Spokane’s new Episcopal bishop brings varied experiences to her role in the church

Gretchen Rehberg of Lewiston will be the first female bishop of the Spokane Diocese of the Episcopalian Church in March. (Barry Kough/The Lewiston Tribune)
Tracy Simmons

After 16 years leading the Episcopal Diocese of Spokane, this spring Bishop James Waggoner will pass the crozier to the Rev. Gretchen Rehberg.

Rehberg, 52, will be the first female bishop in the diocese’s 52-year history, although she says her gender is irrelevant. She’s simply been elected as the ninth bishop of the diocese she grew up in, she said.

“My family all lives here, this is where I’m called to be,” she said. “I’m really looking forward to getting to know the community better and the people better.”

She grew up on a small farm in Pullman, where her mother still lives, and has family scattered throughout Eastern Washington.

Waggoner said Rehberg’s love and familiarity with the area is part of what makes her the right choice to be the diocese’s next bishop.

“She knows the people and the culture, and she really has a passion not only for congregations and ministry, but for the mission of the church, and she’s been doing it here in this diocese,” he said.

Rehberg serves as rector of the Episcopal Church of the Nativity in Lewiston. She’s been at the church 11 years and said the decision to leave the congregation wasn’t easy.

“The hardest choices are always between goods,” she said. “But I felt it was important to offer myself to the diocese.”

She felt a similar call in the late 1990s. Rehberg, who has a doctorate in chemistry, was a professor of organic chemistry at Bucknell University when she began to feel a pull toward ministry.

“I loved being a chemistry professor and I loved my life, but it didn’t feel quite right. Something was missing; something was wrong,” she said.

She prayed about it and felt priesthood was the answer.

She left her tenured position to purse a Master of Divinity degree from General Theological Seminary, and later a Doctor of Ministry degree from Wesley Theological Seminary.

Rehberg said she views ministry through the lenses of teaching and science.

“Both science and theology get things wrong at times,” she said. “They’re both beautiful disciplines to help us better understand creation; they’re two beautiful ways of seeing God’s reality.”

Inquiring is a key part of Rehberg’s philosophy.
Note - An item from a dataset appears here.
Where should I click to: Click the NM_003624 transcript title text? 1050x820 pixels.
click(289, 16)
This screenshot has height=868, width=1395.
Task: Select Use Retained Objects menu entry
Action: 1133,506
She said raising questions, and together seeking solutions, is something Christians should do.

In her first year as bishop, which will begin in March, she said she wants to examine how the diocese’s 40 congregations, which span Eastern Washington and North Idaho, can follow Jesus together.

“We’re called to be creative, compelling witnesses to Jesus Christ in the Inland Northwest,” she said. “And, it’s together – so this tiny church in Bonners Ferry, the cathedral in Spokane, the church in Richland – we’re all together in the pursuit of following Jesus. How are we doing this in ways that are appropriate in 2017? How are we witnessing the love of God?”

The Rev. Mary Beth Rivetti, president of the Standing Committee, which oversees the bishop search, election and ordination, said Rehberg’s vision complements the mission of the Spokane Diocese.

“As rector of Nativity in Lewiston, and as canon for regional mission in the southeast region of the diocese, she stresses the importance of Christian discipleship – what it means to follow Jesus, what that looks like in our lives, and how we individually and corporately bring that vision into the world,” Rivetti said.

Rehberg said part of living out Jesus’ message includes housing the homeless, feeding the hungry, clothing the naked and visiting prisoners. She added that one doesn’t have to be Episcopalian to work with the diocese in doing this.

“As a scientist and theologian I believe we’re fundamentally connected,” she said. “We know through science we’re made for connectivity, we’re intimately connected to one another. To forget or deny that, we’re not authentic to who we are.”

And, she added, refusing this connectivity is part of what problematically separates the “us vs. them.”

And that separation can often lead to violence, she said.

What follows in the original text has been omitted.